Le chef de l’opposition officielle, Michel Trottier, juge que le maire de Laval, Marc Demers, n’a plus la légitimité pour administrer la ville de Laval depuis qu’il a été reconnu coupable de financement illégal pour le prêt de 28 000 $ qu’il a accordé à la campagne électorale de son parti politique, en 2013, alors que la limite était fixée à 10 000$.

Une amende pouvant atteindre 10 000$

Coupable suite à un jugement sans équivoque, le maire Demers s’expose maintenant à une peine de 500$ à 10 000$ qui sera établie le 18 avril prochain. En espérant que la sanction sera à la hauteur de l’infraction commise, le chef de l’Opposition officielle se désole pour les lavallois qui se voient trahis, une fois encore, par leur premier magistrat.

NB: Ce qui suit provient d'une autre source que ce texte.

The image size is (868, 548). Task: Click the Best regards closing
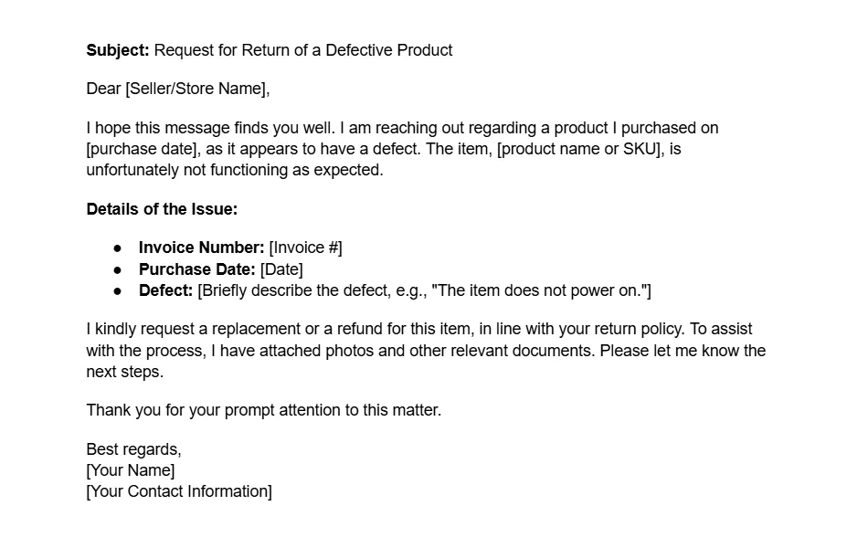click(133, 449)
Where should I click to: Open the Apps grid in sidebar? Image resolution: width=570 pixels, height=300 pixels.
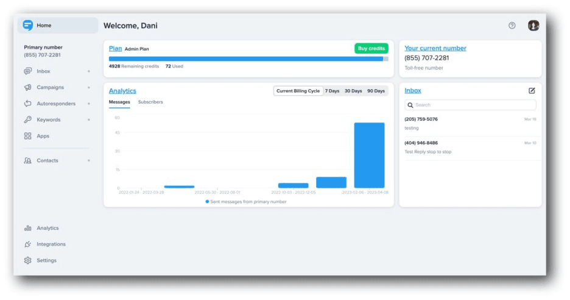[x=43, y=136]
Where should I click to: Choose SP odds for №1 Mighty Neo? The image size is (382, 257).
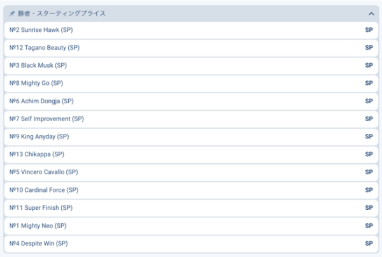(369, 226)
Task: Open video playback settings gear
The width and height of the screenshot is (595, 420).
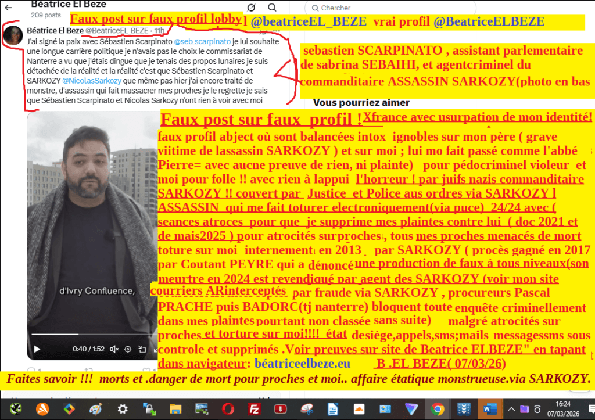Action: tap(128, 349)
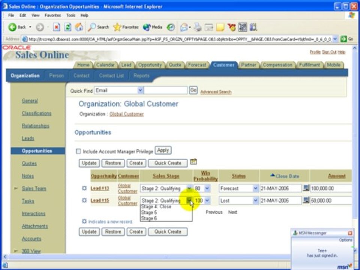Click the top Quick Create button
The height and width of the screenshot is (270, 360).
(x=168, y=163)
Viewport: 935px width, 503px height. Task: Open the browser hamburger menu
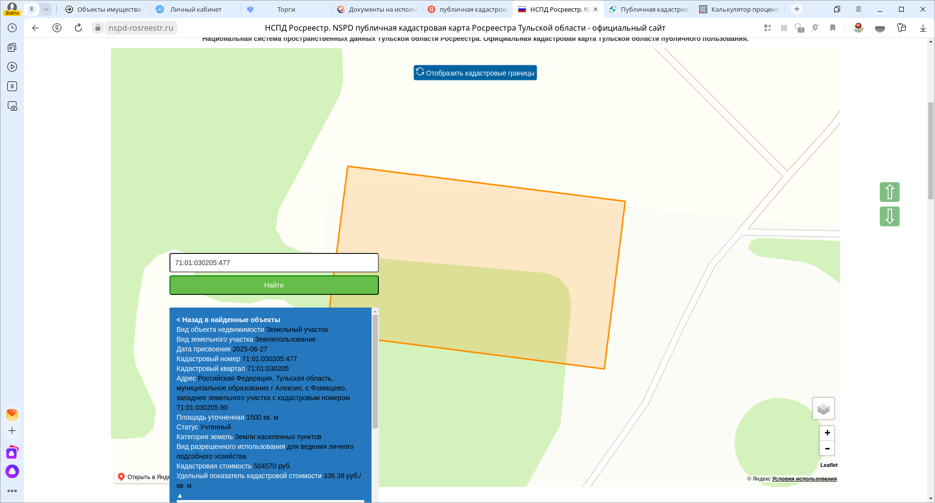coord(858,9)
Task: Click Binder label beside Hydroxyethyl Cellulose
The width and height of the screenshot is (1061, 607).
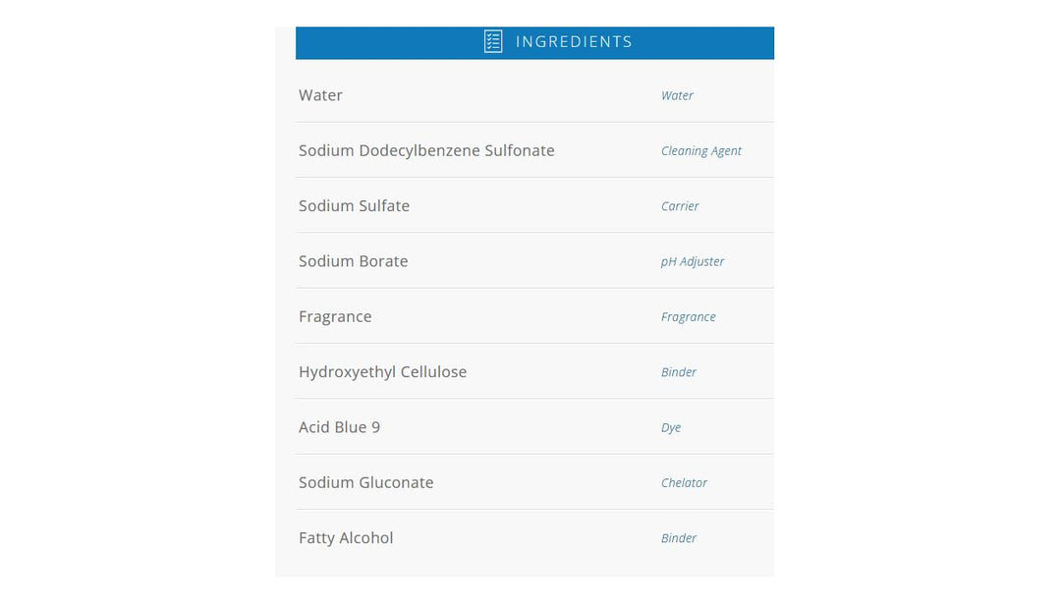Action: [x=679, y=372]
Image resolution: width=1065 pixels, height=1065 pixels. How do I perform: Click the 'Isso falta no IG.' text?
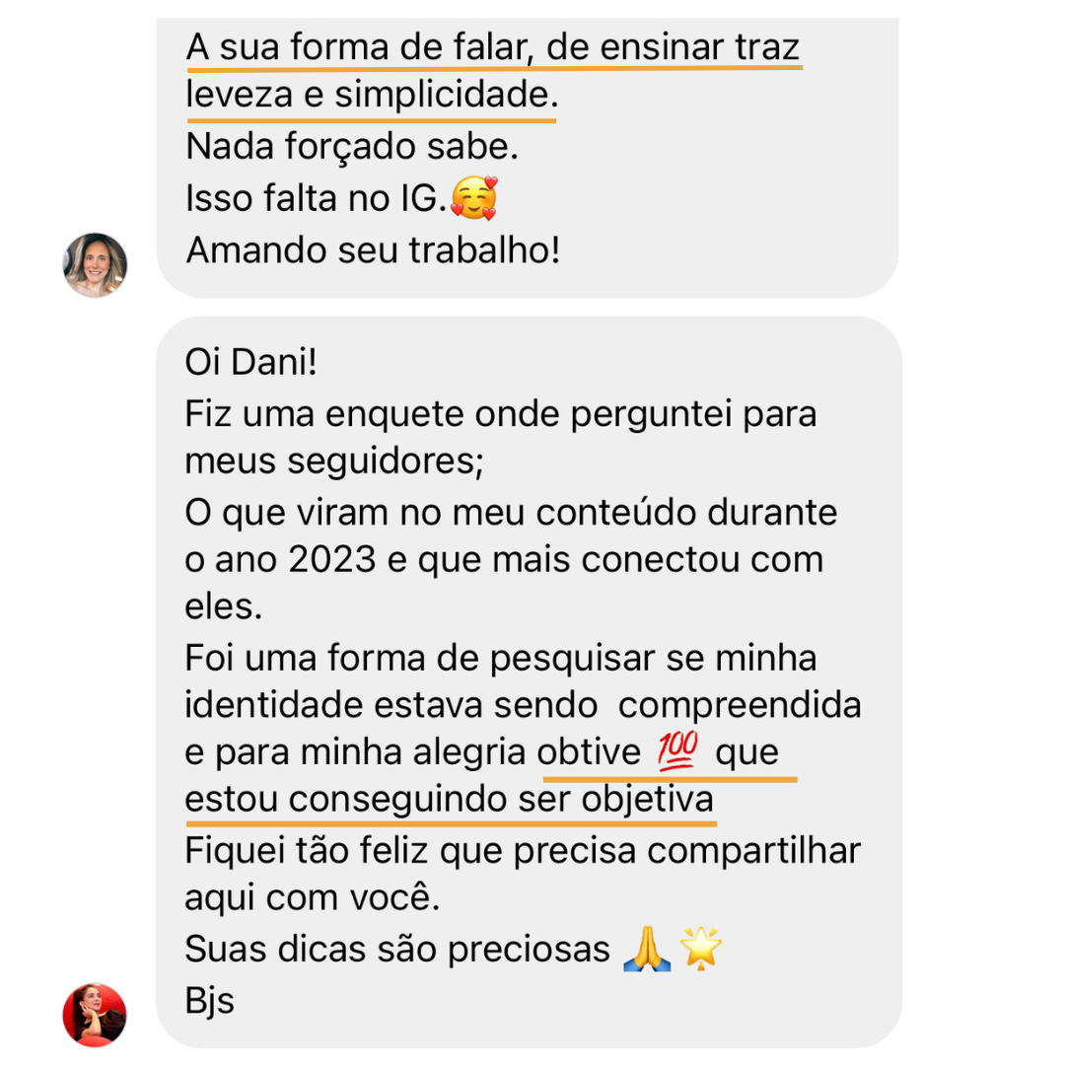pyautogui.click(x=316, y=198)
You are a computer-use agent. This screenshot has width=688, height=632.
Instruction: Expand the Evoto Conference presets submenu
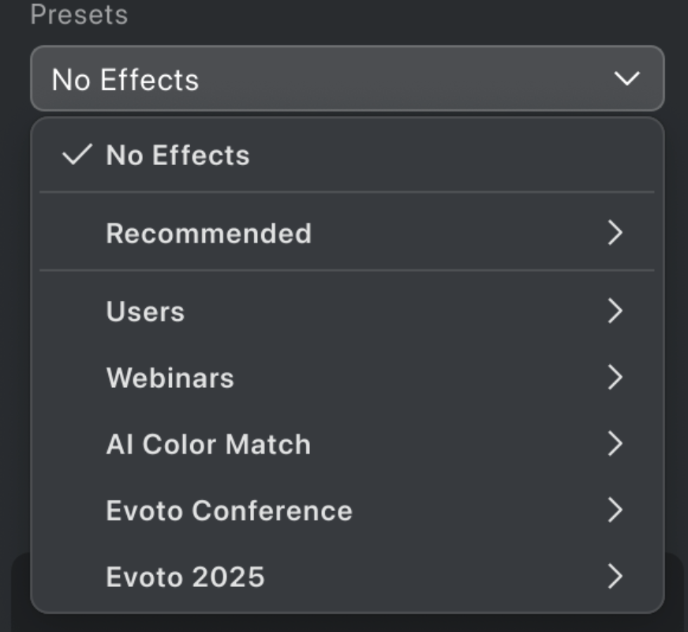click(x=616, y=509)
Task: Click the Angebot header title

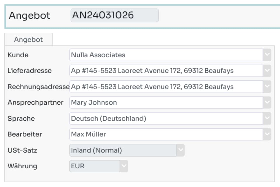Action: tap(29, 15)
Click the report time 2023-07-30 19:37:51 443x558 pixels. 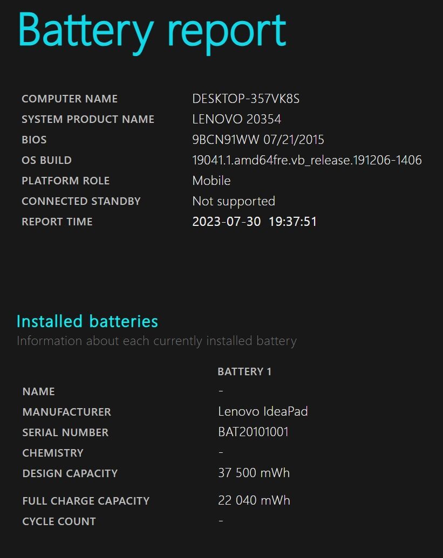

« C’est tellement désolant, alors que l’élection de 2013 devait permettre aux lavallois de tourner la page avec de difficiles années de fraudes et de malversations, on apprend aujourd’hui, qu’avant même d’être élu, Marc Demers s’adonnait à du financement politique illégal ». Soutient M. Trottier. 

Dans le respect des citoyens lavallois, le chef de l’Opposition officielle invite le maire à démissionner de ses fonctions.

« Remettre au Fonds-du-Souvenir»

Le chef de l’Opposition officielle est d’avis que le maire de Laval a perdu toute sa crédibilité et il n’est désormais plus en position de pouvoir réclamer quoique ce soit devant les entreprises collusionnaires lavalloises, lui étant désormais impossible de défendre le discours d’intégrité de son parti.  Il invite par ailleurs Marc Demers à remettre la valeur de son don illégal de 18 000$ au Fonds du Souvenir qui finance des projets appuyant la jeunesse lavalloise. 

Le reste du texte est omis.